===== DATASET ROWS =====
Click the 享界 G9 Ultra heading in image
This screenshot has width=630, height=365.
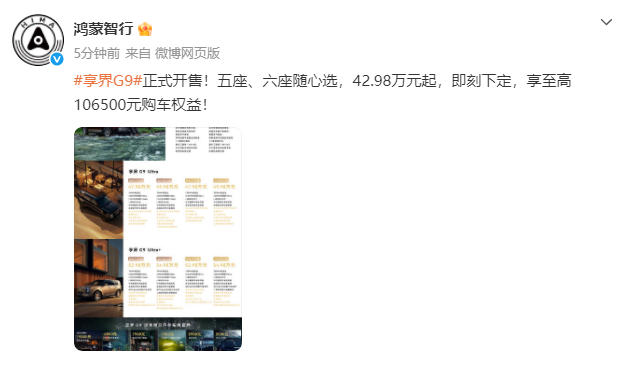tap(143, 172)
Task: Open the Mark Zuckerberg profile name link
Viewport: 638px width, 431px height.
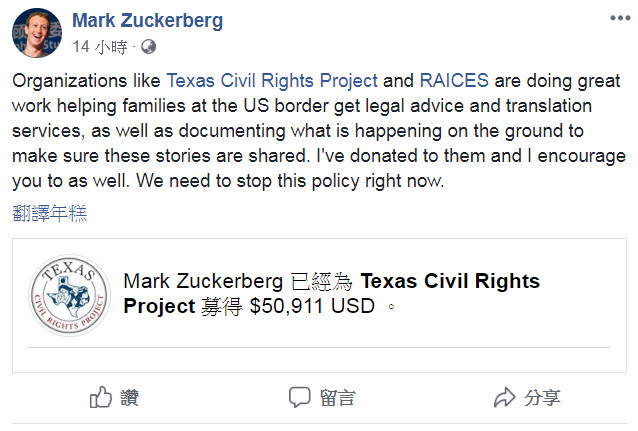Action: pos(147,20)
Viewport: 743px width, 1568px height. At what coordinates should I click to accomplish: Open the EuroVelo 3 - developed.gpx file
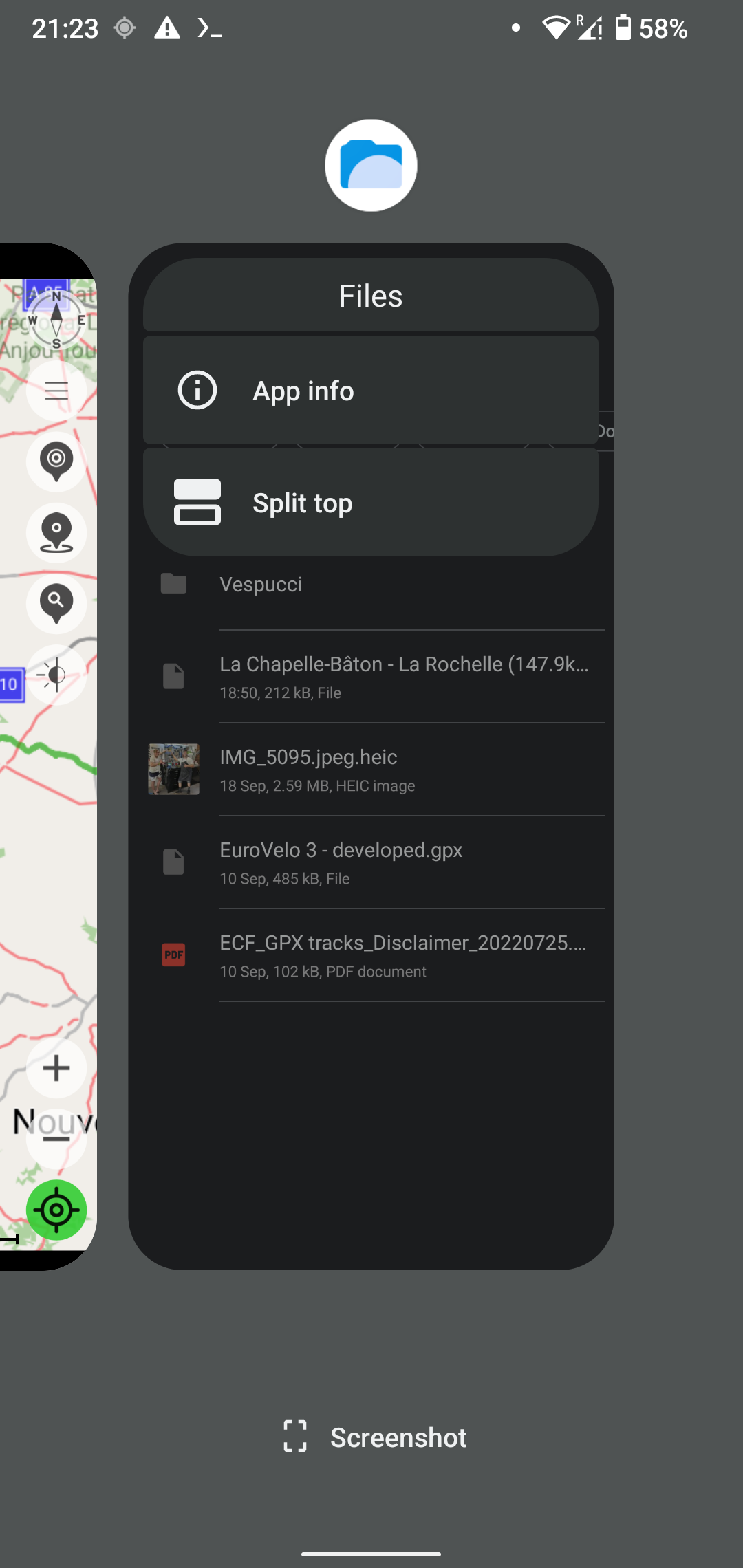[341, 862]
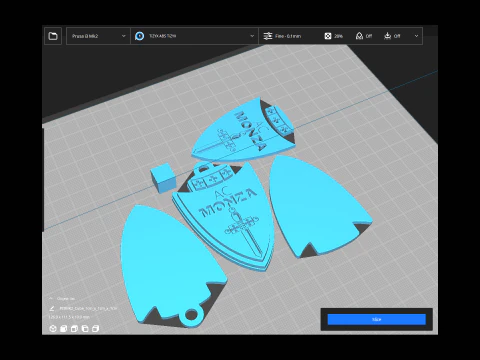Expand the Prusa i3 Mk2 printer dropdown
This screenshot has width=480, height=360.
98,36
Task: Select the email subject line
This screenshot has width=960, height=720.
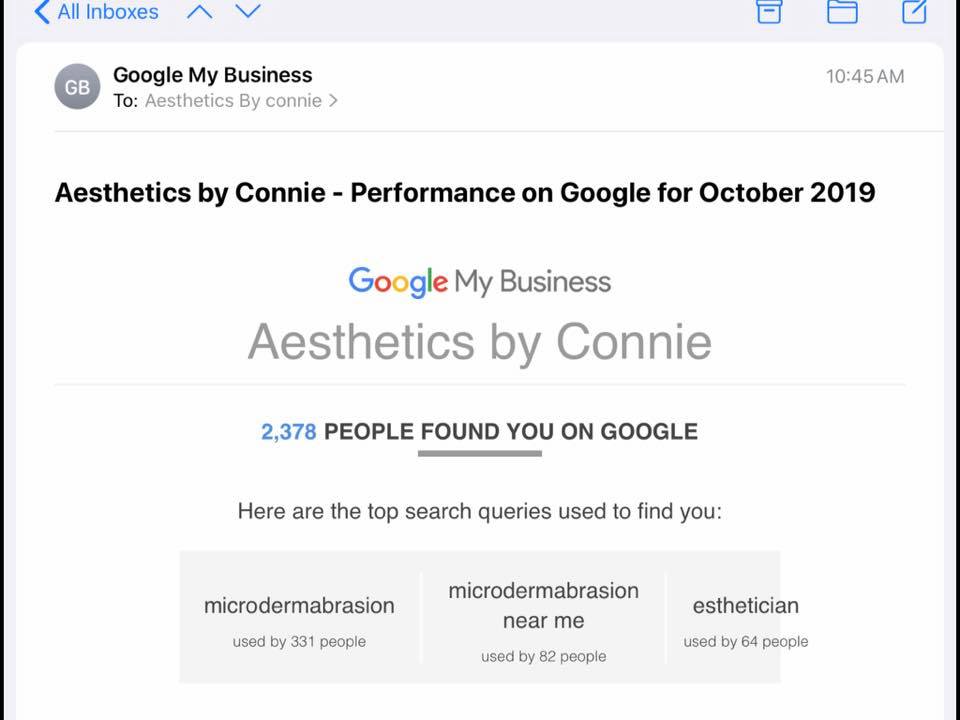Action: coord(465,192)
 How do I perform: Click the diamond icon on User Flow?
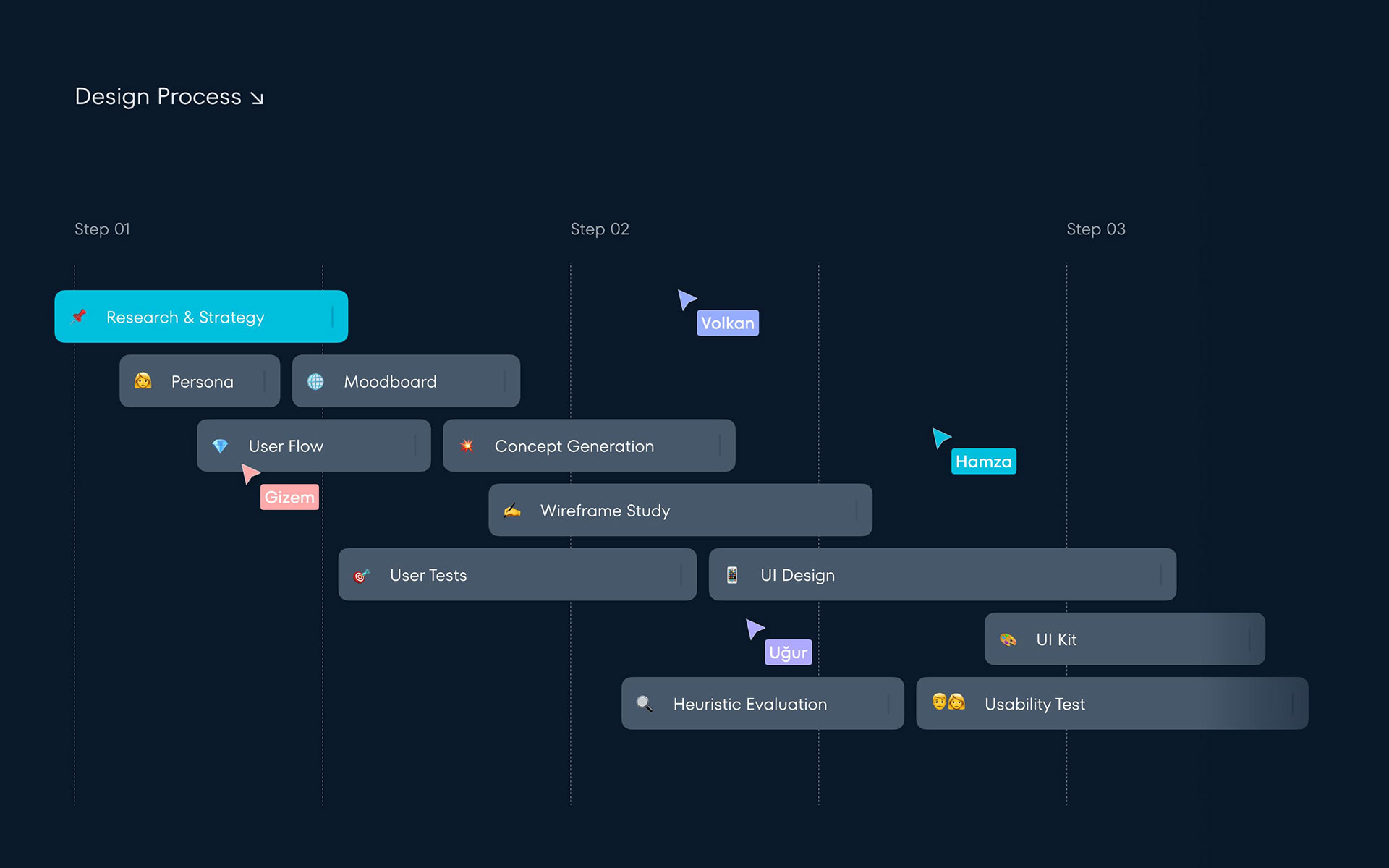point(220,446)
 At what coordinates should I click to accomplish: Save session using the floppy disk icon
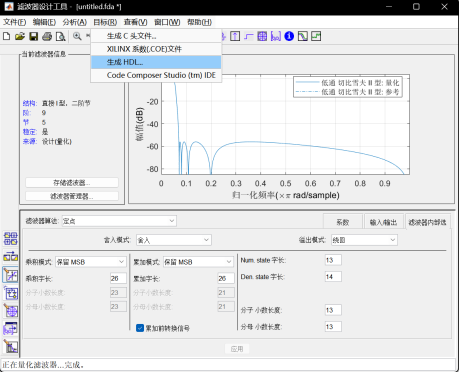[33, 36]
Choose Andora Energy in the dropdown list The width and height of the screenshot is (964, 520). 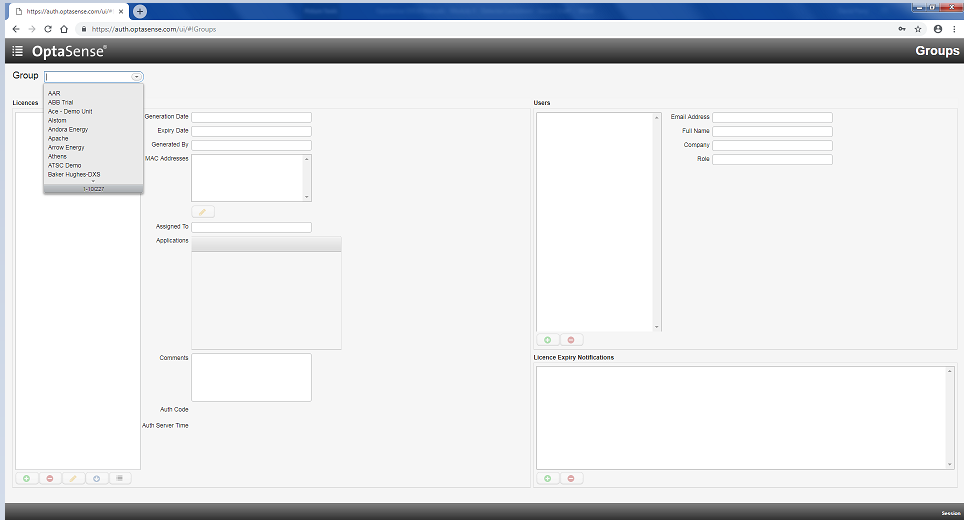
=====
* WHAT IS ASKED: Copy the lines from the start through the line that contains "Action: pos(147,20)", leaving the pictures out of your answer.

* TASK RESPONSE:
Click the 享界 G9 Ultra heading in image
This screenshot has width=630, height=365.
tap(143, 172)
Task: Open the Mark Zuckerberg profile name link
Viewport: 638px width, 431px height.
Action: pos(147,20)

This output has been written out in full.